Multi-objective optimization design of in-wheel motors drive electric vehicle suspensions for improving handling stability

In-wheel motor drive electric vehicle has superior dynamic control capability, but the inner space of wheel hubs that are originally used to install the suspensions is occupied by wheel motors, which leads to an increase in unspring mass and a structural change in suspensions. By referring to a standard car’s suspension to design the suspensions of an in-wheel motor drive electric vehicle, the required vehicle handling stability is hard to reach, so the structure of the suspensions must be redesigned and optimized to facilitate the next step of vehicle dynamics control. In this paper, the virtual prototype is established based on a self-developed in-wheel motor drive electric vehicle, and the correctness of the model is validated by field tests.
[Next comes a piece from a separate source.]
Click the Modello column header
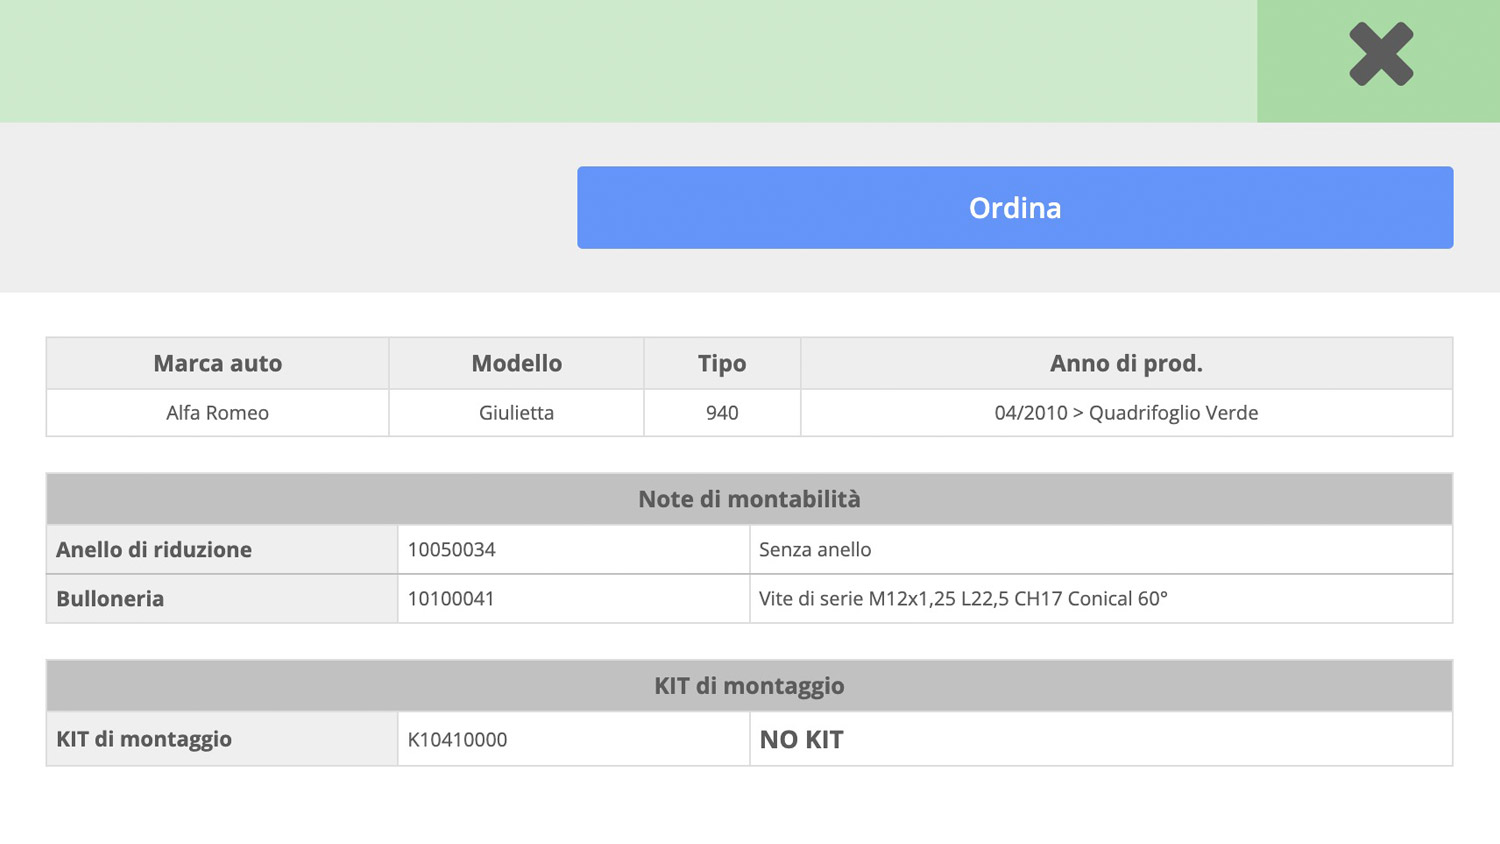 point(516,364)
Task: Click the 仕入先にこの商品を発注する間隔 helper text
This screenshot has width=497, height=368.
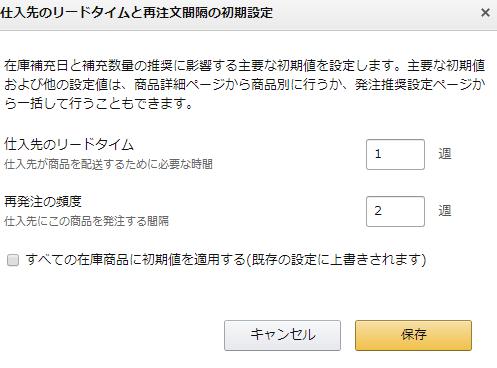Action: pyautogui.click(x=86, y=221)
Then, the design of experiment method is used to analyze the impact of the structural parameters of the front double pivot suspensions and the rear double wishbone suspensions; the sensitivity of the suspension parameters is obtained by entropy measurement, and the suspension parameters with great influence on the handling stability are selected as the design variables and optimized by Non-dominated Sorting Genetic Algorithm II. Through the optimization, the maximum lateral acceleration and the maximum roll angle can be reduced by 4.8% and 10.3%, respectively, under the double lane change test and reduced by 12.7% and 7.9%, respectively, under the serpentine test. The maximum speeds under double lane change and serpentine test simulations can be increased by at least 7% and 5%, respectively. The related research has guiding significance for the suspension design of the in-wheel motor drive electric vehicles.